Ebert gave this film three stars out of four. As did Leonard Maltin, and a host of other long-time critics with review books out there. I agree whole-heartedly with them.


Pedestrian

It's amazing how Kubrick's 2001 has barely dated.

This one, on the other hand, has dated badly: Every computer screen, every sound-effect is early 80's cheese. (Except when they are using elements of the original).

And instead of the cold, brilliant Kubrick style, we have a conventional aesthetic. Same with the plot: The astronaut must leave his family. The Russians and Americans must get along. Hal is kinder, gentler. No edge here whatsoever.

This is as different from 2001 as the second half of A.I. is different from the first half. (Which is to say: Nowhere near as good.)

Not the worst film if you want to waste a little time on something second-rate.
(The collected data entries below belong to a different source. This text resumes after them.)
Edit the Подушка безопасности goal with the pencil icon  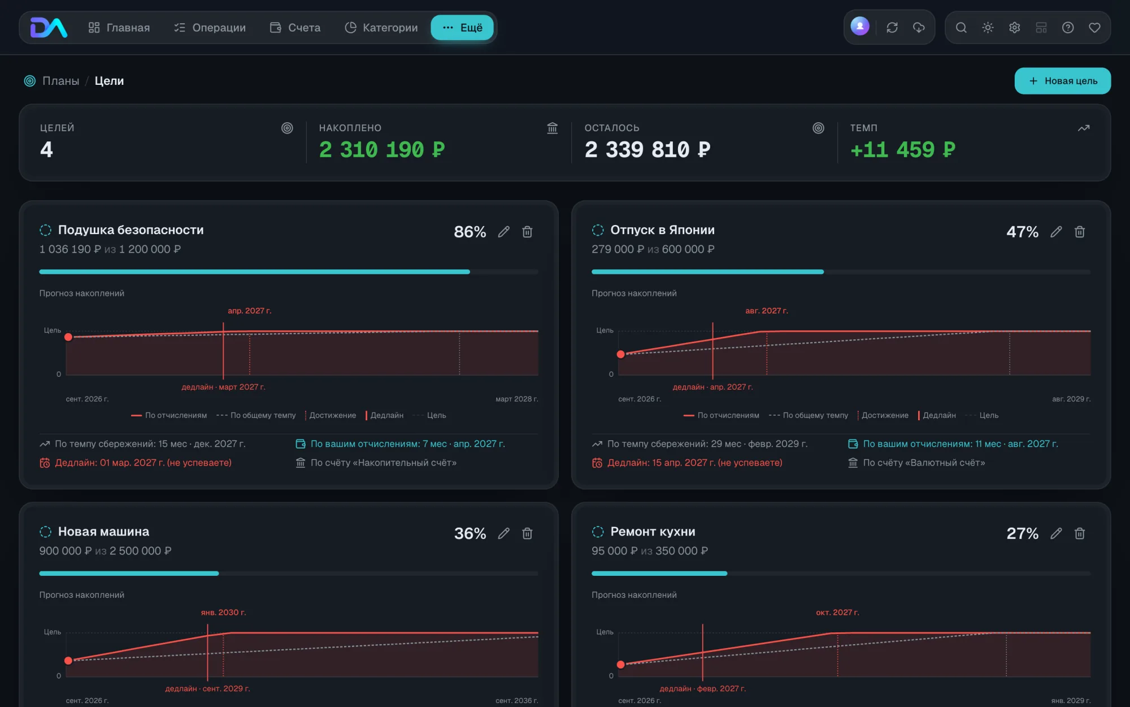pyautogui.click(x=503, y=232)
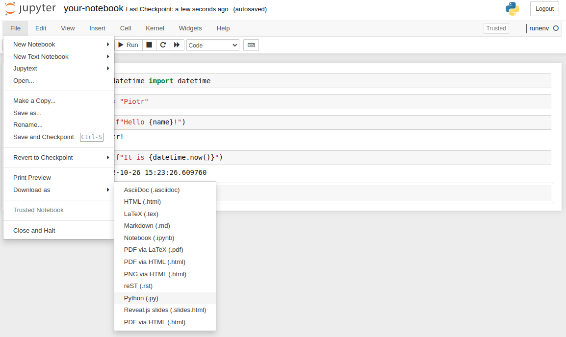The image size is (566, 337).
Task: Restart kernel and run all cells
Action: 177,45
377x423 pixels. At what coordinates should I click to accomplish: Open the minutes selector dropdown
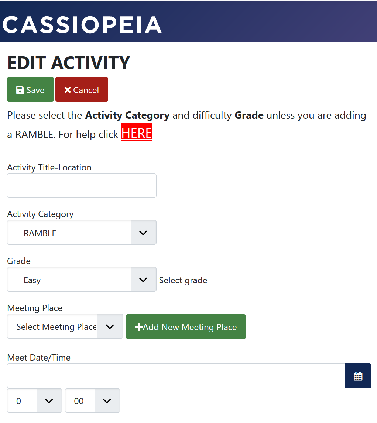(x=107, y=400)
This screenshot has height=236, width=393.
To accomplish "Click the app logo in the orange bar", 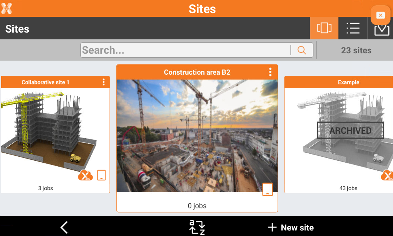I will point(6,8).
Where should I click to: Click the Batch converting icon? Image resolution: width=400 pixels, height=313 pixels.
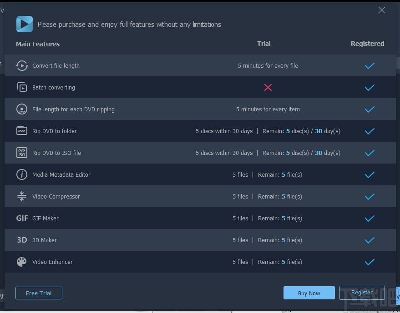click(x=22, y=87)
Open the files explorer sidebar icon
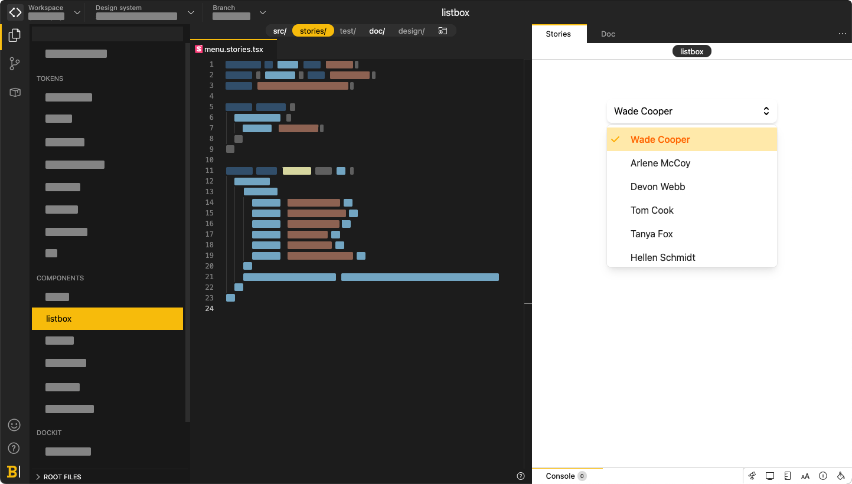Viewport: 852px width, 484px height. coord(15,35)
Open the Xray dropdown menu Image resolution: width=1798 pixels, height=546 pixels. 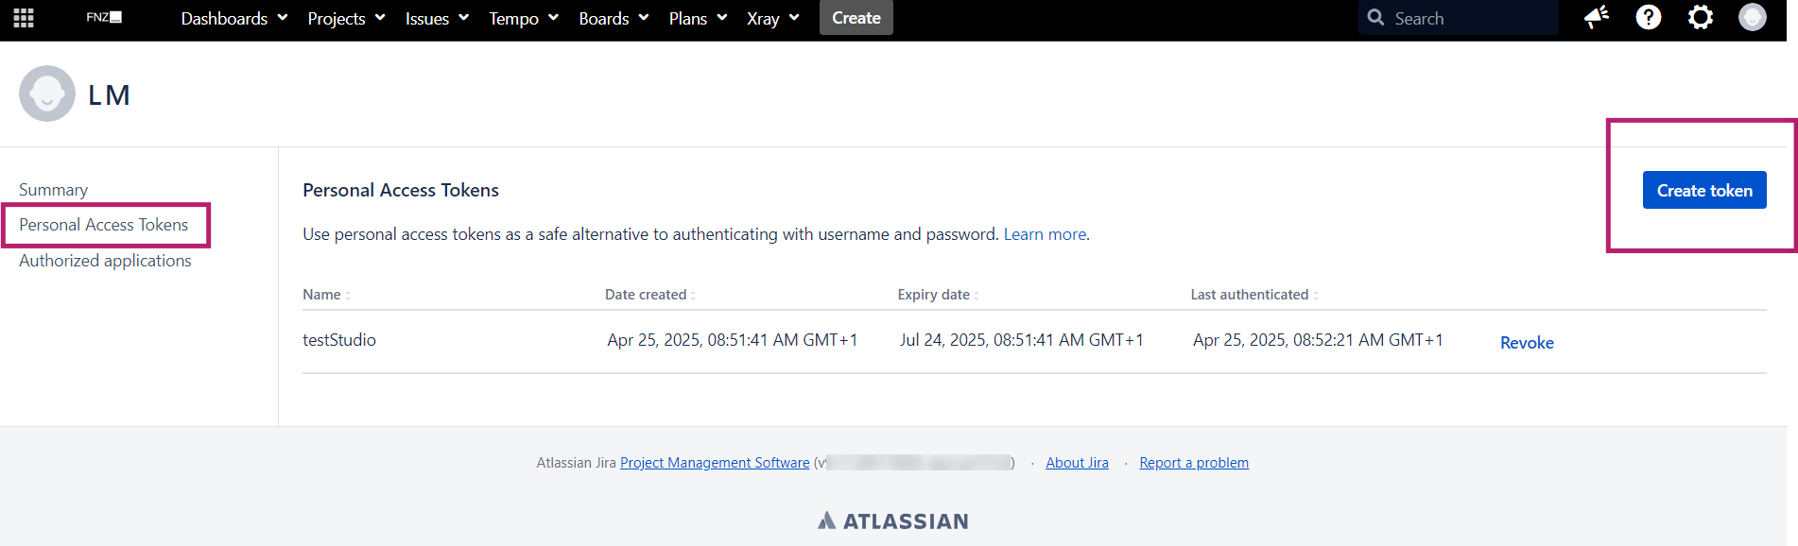pyautogui.click(x=772, y=18)
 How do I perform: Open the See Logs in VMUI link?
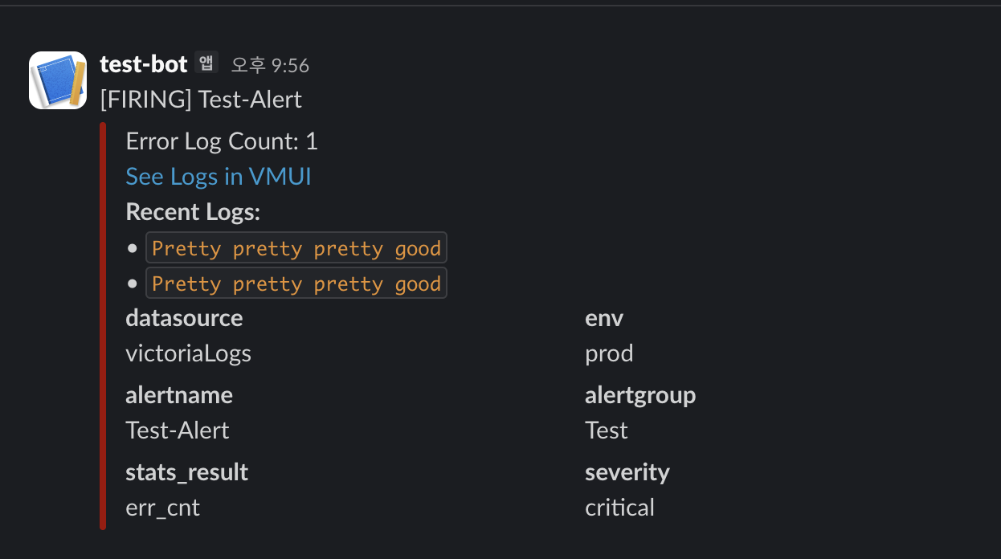[x=219, y=177]
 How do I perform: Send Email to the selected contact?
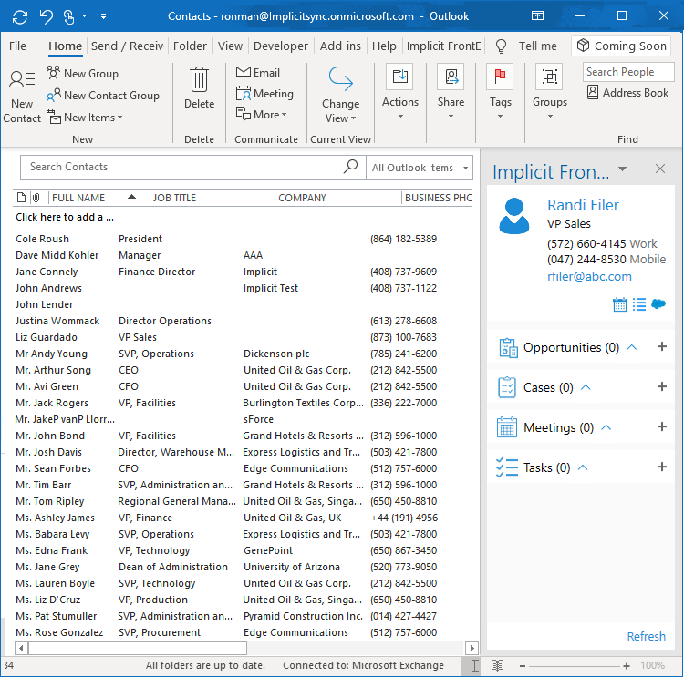258,73
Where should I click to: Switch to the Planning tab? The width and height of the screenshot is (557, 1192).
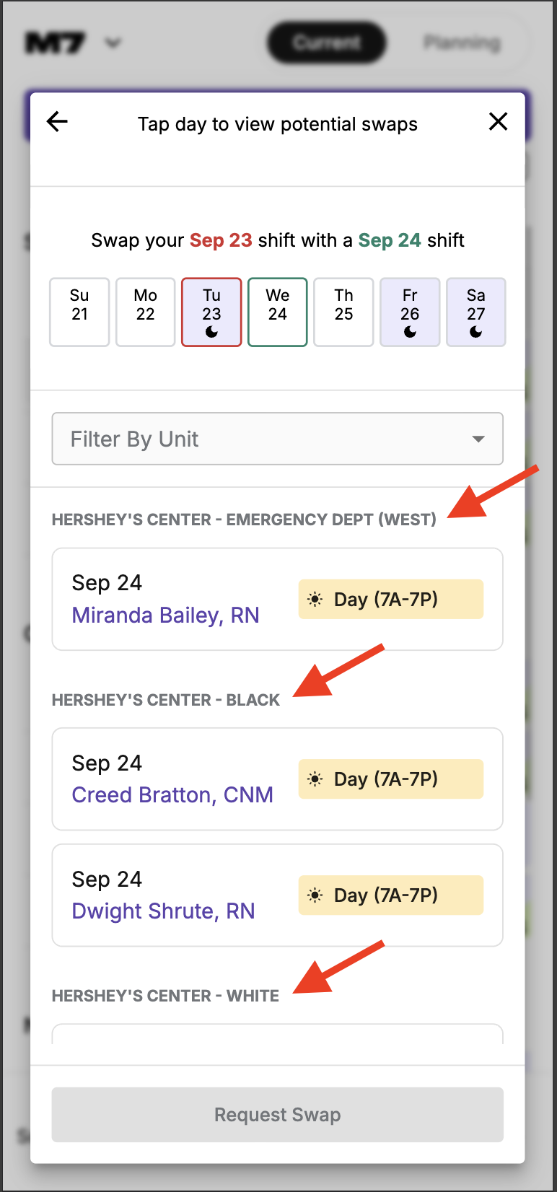click(462, 43)
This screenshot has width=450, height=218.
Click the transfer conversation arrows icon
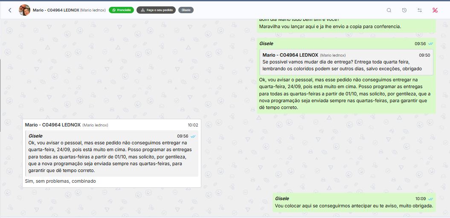(420, 10)
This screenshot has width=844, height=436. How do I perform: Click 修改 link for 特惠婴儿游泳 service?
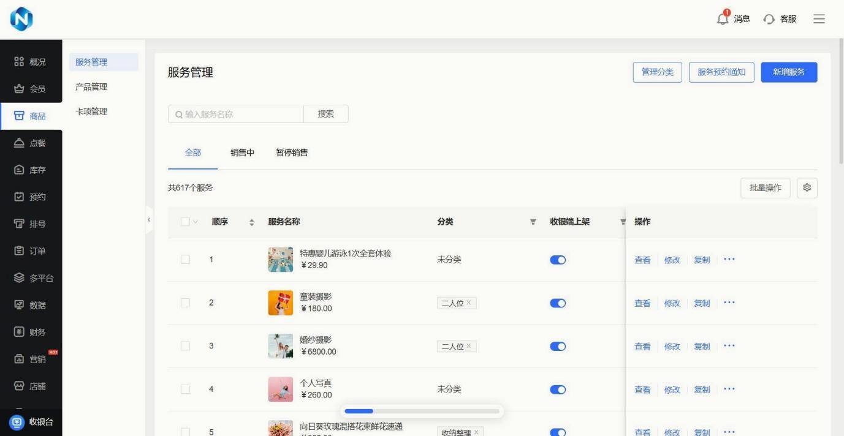[x=672, y=260]

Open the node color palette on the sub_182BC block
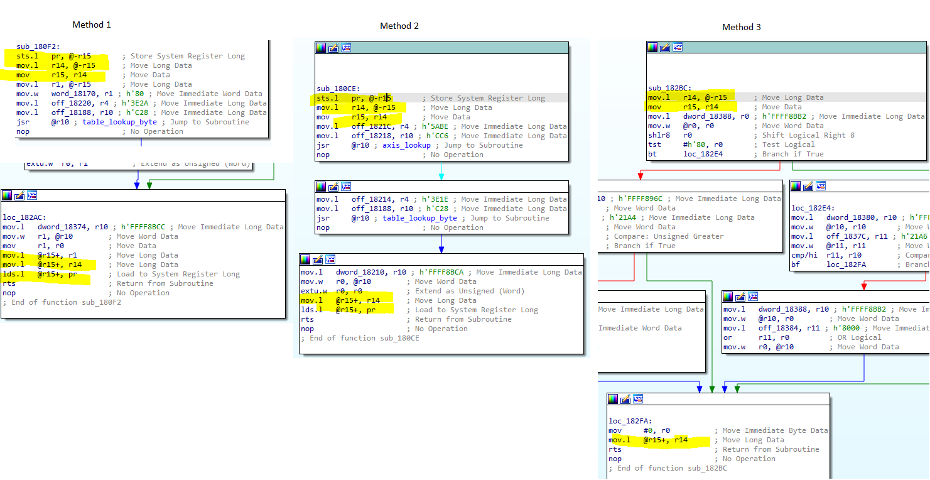652,47
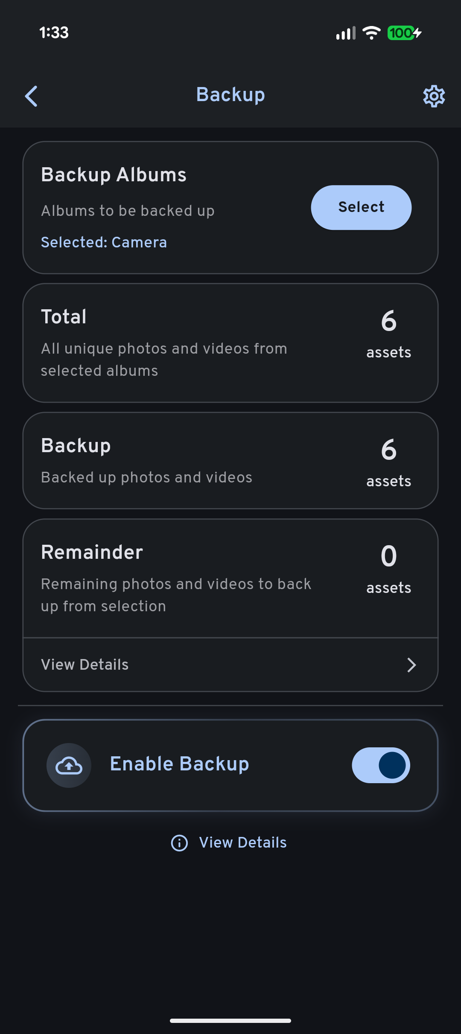Open View Details row under Remainder
The width and height of the screenshot is (461, 1034).
[x=85, y=665]
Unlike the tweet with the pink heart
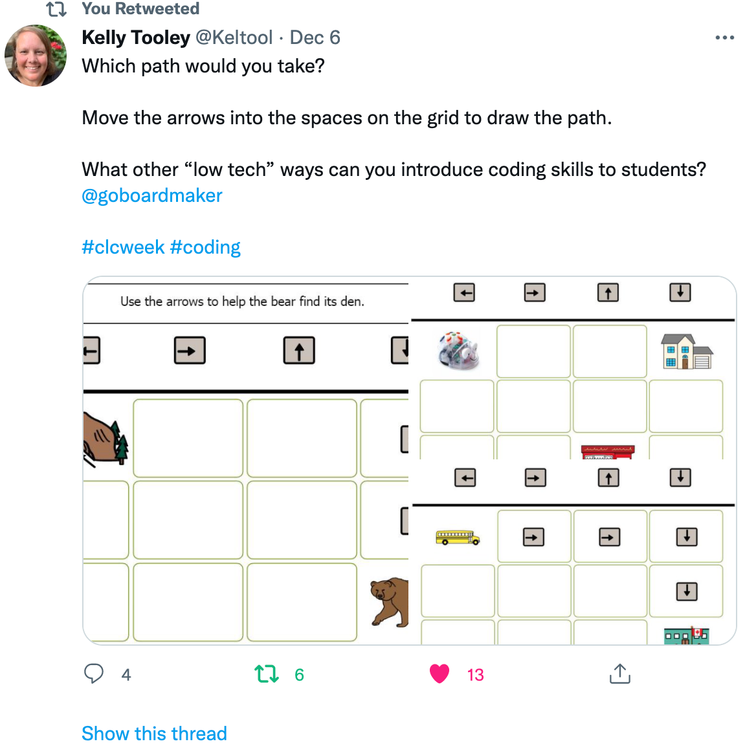This screenshot has width=756, height=746. coord(439,674)
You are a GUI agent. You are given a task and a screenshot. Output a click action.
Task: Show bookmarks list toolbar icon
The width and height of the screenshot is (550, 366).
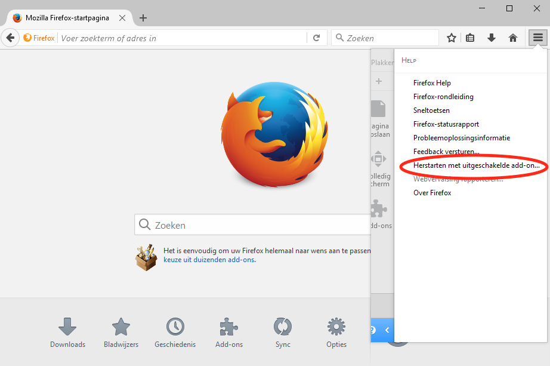[471, 38]
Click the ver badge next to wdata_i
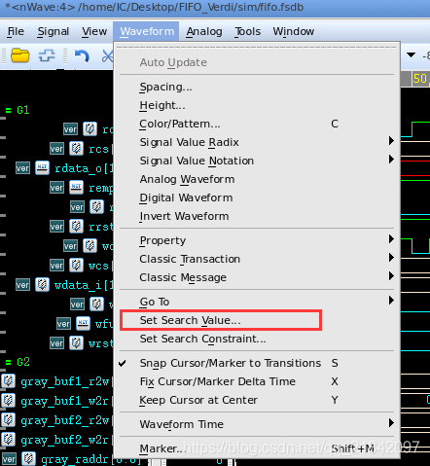430x466 pixels. (22, 285)
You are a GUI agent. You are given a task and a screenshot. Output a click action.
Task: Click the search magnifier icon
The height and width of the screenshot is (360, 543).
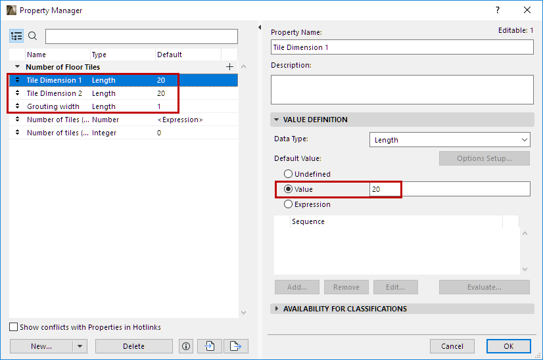[x=33, y=36]
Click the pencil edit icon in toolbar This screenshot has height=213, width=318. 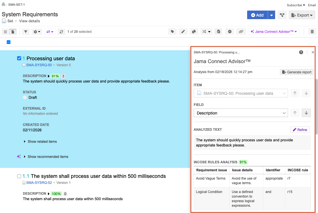[183, 32]
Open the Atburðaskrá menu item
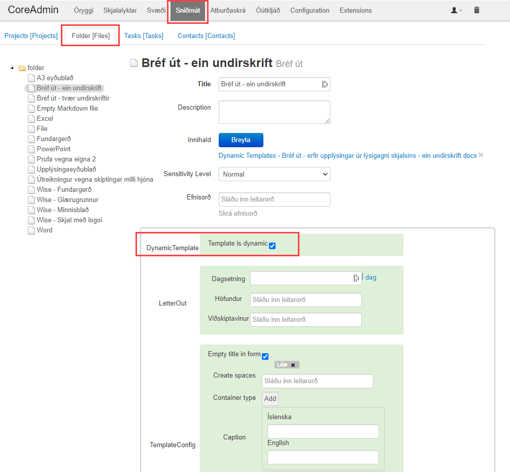Viewport: 510px width, 472px height. pos(228,10)
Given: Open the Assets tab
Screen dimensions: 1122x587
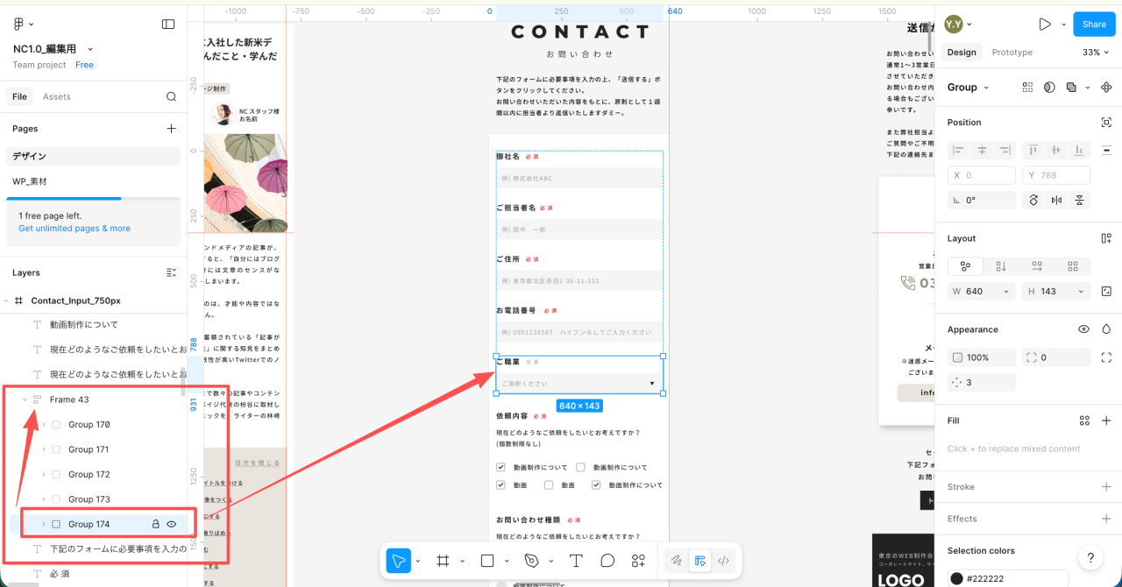Looking at the screenshot, I should [57, 96].
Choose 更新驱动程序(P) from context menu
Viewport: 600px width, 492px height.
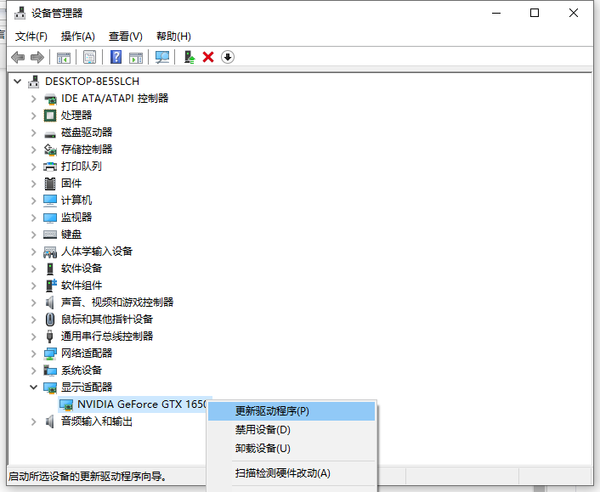[272, 411]
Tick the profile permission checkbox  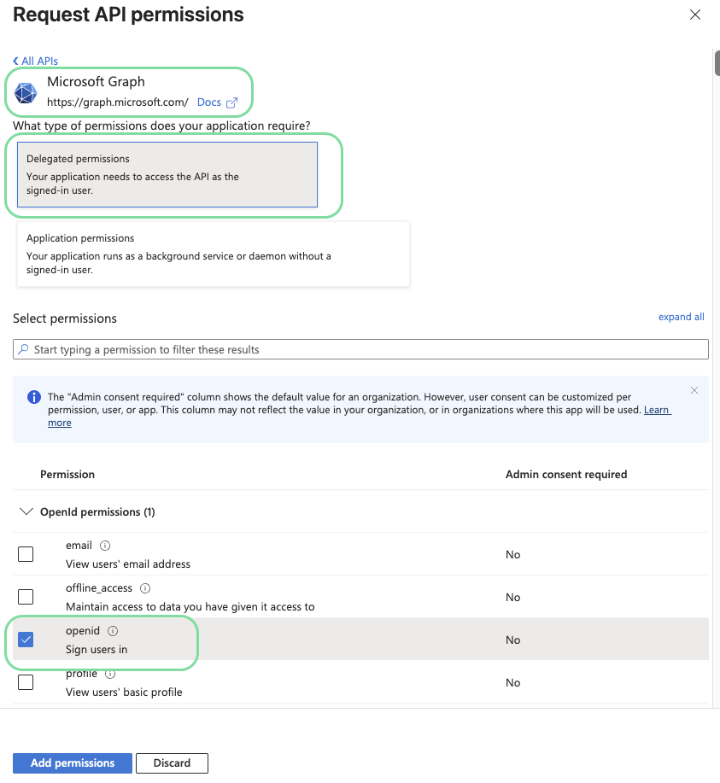(x=26, y=682)
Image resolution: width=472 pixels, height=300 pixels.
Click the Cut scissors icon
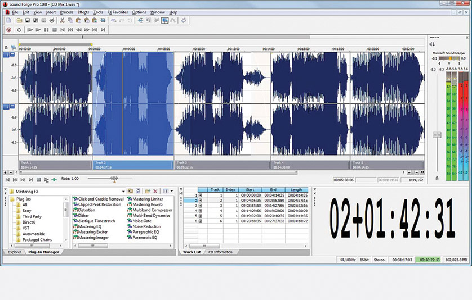pyautogui.click(x=62, y=20)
THIS, however, is pure genius:

Boundary at four another world beyonds of year.
The theme seems not to change.
I will feel the sense of crisis that might happen tomorrow.
I want to be pleased with alive in four years.


To the world that will be faced in the future

Boundary at four another world beyonds of year.
The theme seems not to change.
I will feel the sense of crisis that might happen tomorrow.
I want to be pleased with alive in four years.